It is impossible to give any general guidelines for the breeding of all Bichir species in aquariums, since they are so different from each other. Some Bichir species have never been successfully bred in aquariums and we do not know what it takes to induce spawning for these fishes. Other Bichirs, such as the Polypterus delhezi, frequently spawn in aquariums. Even with frequently bred Bichirs like the Polypterus delhezi, we are however rather unaware of the exact mechanisms behind the breeding and which factors that triggers breeding.
The Senegal bichir (Polypterus senegalus) is quite often bred in aquariums, and the addition of cooler water is suspected to trigger breeding in this species. It is reasonable to assume that a combination of water changes and temperature changes are key factors here. If you want to breed the Senegal bichir, you should begin buy ensuring that the environment in which you keep the potential parents are perfect for them. The water quality should be superb, frequent water changes must be performed and the aquarium must of course be of suitable size. Keep the pH slightly acidic and make sure the water is soft. A varied diet with plenty of meaty live food is recommended.

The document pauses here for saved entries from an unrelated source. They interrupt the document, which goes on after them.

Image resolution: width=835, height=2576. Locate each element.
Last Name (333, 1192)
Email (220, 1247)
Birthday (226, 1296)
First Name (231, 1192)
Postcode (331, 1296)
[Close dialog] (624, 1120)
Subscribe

The male Bichir distinguish it self from the female Bichir by having a considerably broader anal fin. You can only sex mature Bichirs, since immature males will have an anal fin similar to the anal fin of a female Bichir. Male Bichirs also tend to be smaller than female Bichirs, and some mature Bichir males should allegedly have a thicker dorsal spine than the females.
The Senegal bichir have breeding rituals that typically last for a day or longer. The male Bichir will chase the female, and he will also bump into her with his snout. The female will try to locate a suitable spawning site before she deposits any eggs, and you should therefore provide her with bushy plants before you try to induce breeding. A heavily planted aquarium with bushy and fine-leaved plants is recommended. You can also insert special spawning mops into the aquarium.
The female Bichir will deposit from 100 to 300 eggs during several days. She deposits several eggs each time, and the eggs are fertilized by the male when he cups his anal and caudal fins around the genital area of the female Bichir. The male takes the eggs, fertilizes them and they are then scattered over the plants. A Bichir egg is 2-3 millimetres and slightly adhesive. It will stick to the plants until the fry hatch after three or four days. Bichirs will sometimes eat their own eggs, so it can be a good idea to remove the parents from the aquarium as soon as the final fertilization is finished.
The Bichir fry have external gills. You should wait roughly a week before you start feeding the fry, since they should eat their entire yolk sac first. The first food should be small live food, such as newly hatched Brine Shrimp (Artemia nauplii) or Microworms. Place the food near the fry when you feed them, since newly hatched Bichir fry are not very active hunters. Since older Bichir fry tend to be cannibalistic, you should remove larger fry from smaller fry as they grow if you want to ensure a high overall survival rate.